- Theatrical release poster
- Directed by: Arne Glimcher
- Screenplay by: Cynthia Cidre
- Based on: The Mambo Kings Play Songs of Love by Oscar Hijuelos
- Produced by: Arnon Milchan; Arne Glimcher;
- Starring: Armand Assante; Antonio Banderas; Cathy Moriarty; Maruschka Detmers;
- Cinematography: Michael Ballhaus
- Edited by: Claire Simpson
- Production companies: Le Studio Canal+; Regency Enterprises; Alcor Films; Northwest Productions;
- Distributed by: Warner Bros.
- Release dates: February 7, 1992 (MIFF); February 28, 1992 (United States);
- Running time: 104 minutes
- Countries: United States France
- Language: English
- Budget: $15.5 million
- Box office: $6.7 million

= The Mambo Kings =

1992 film by Arne Glimcher

The Mambo Kings is a 1992 musical drama film based on the 1989 Pulitzer Prize-winning novel The Mambo Kings Play Songs of Love by Oscar Hijuelos. The film was directed and produced by Arne Glimcher, and stars Armand Assante, Antonio Banderas, Cathy Moriarty and Maruschka Detmers. Set in the early 1950s, the story follows Cesar (Assante) and Nestor Castillo (Banderas), brothers and aspiring musicians who find success and stardom after fleeing from Havana, Cuba to New York City to escape danger. The film marks Glimcher's directing debut, and features Banderas in his first English-language role.

Glimcher acquired the film rights one year before the novel was published and hired Cynthia Cidre to write the script. The film was rejected by several studios, and after an unsuccessful pre-production at Universal Pictures, the project moved to Warner Bros. The production was allocated a budget of $15.5 million jointly financed by Warner Bros., Le Studio Canal+ and Regency Enterprises. The film was shot on location in Los Angeles, California, with principal photography beginning in March 1991, and concluding after 50 days.

The Mambo Kings premiered at the Miami International Film Festival on February 7, 1992. It opened in limited release on February 28, 1992, and grossed $6.7 million during its North American theatrical run. Critical reaction was mostly positive, with reviewers praising Glimcher's direction, the story, music and visuals. The film received Oscar, Golden Globe Award and Grammy nominations for its original song "Beautiful Maria of My Soul".

==Plot==
In the early 1950s, Cuban brothers and musicians Cesar and Nestor Castillo flee from Havana, Cuba after getting into a violent dispute with the mobster owners of a club where they performed. Eventually ending up in New York City, the brothers work at menial jobs while attempting to revive their musical careers. At a nightclub where Cesar briefly crashes the act of mambo star Tito Puente, they make new friends and connections, as well as meeting cigarette girl Lanna Lake, who falls quickly into a love affair with Cesar.

Nestor, in the meantime, remains oblivious to other women while continually composing his ode to his lost Cuban love, Maria Rivera.
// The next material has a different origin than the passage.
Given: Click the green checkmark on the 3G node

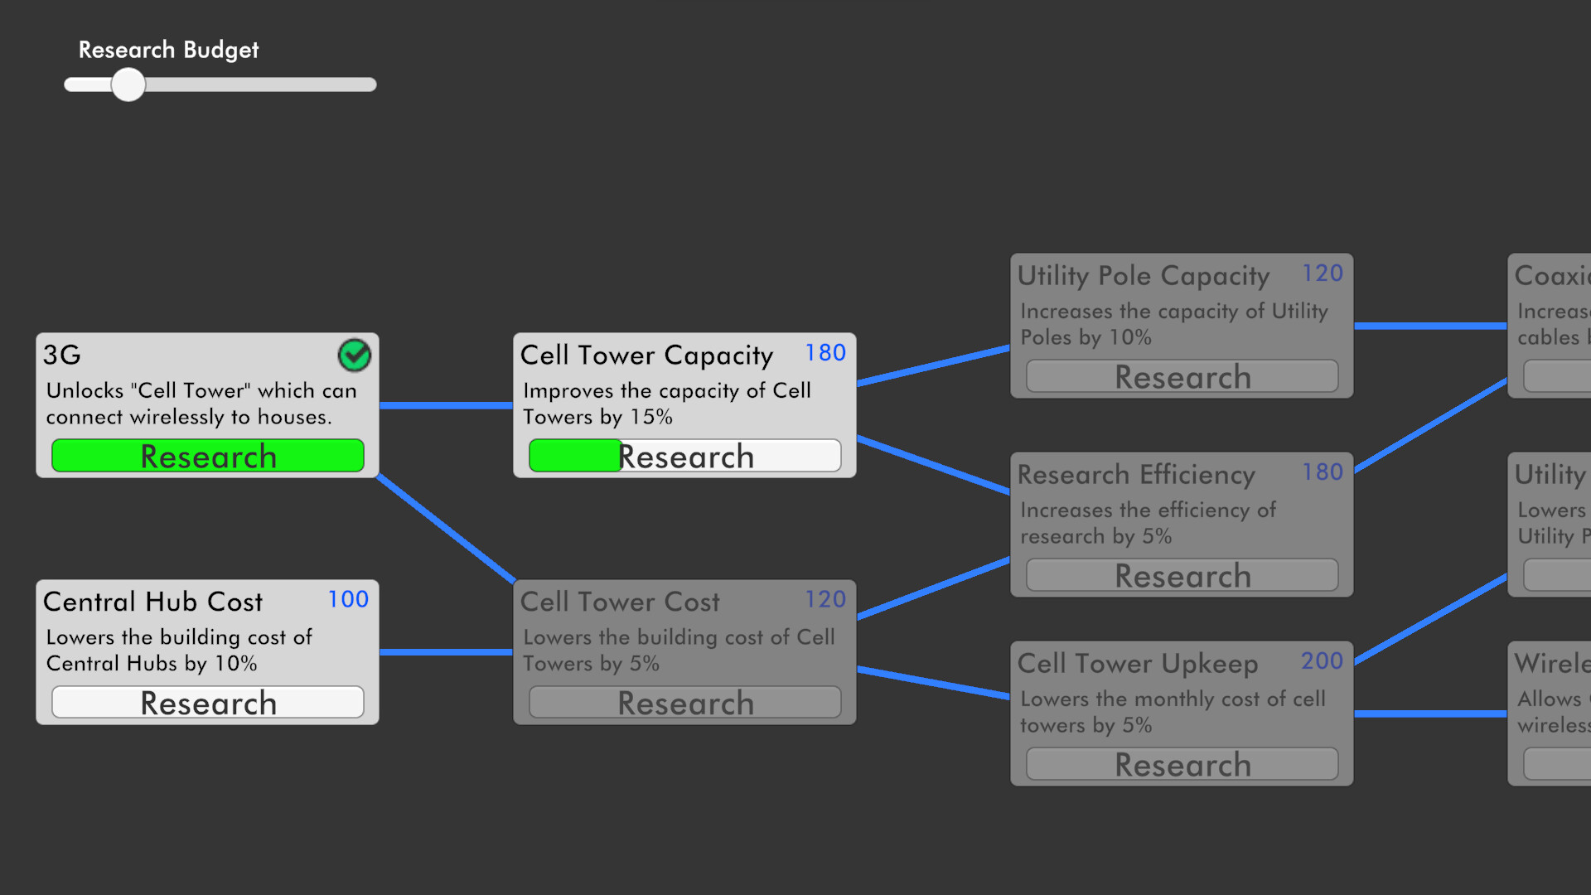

He writes version after version of the same ballad, "Beautiful Maria of My Soul", until by chance one day he encounters Delores Fuentes, a shy but attentive young woman who wishes to become a schoolteacher. When she becomes pregnant, they decide to get married.

Fate intervenes one night at a club, where the Castillo brothers have a part-time job. Nestor's love ballad captures the interest of one of the customers, who turns out to be the Cuban bandleader and American television star Desi Arnaz. After a pleasant evening in Nestor and Delores's home, Arnaz invites the struggling Castillos to sing and act on an episode of his sitcom series, I Love Lucy.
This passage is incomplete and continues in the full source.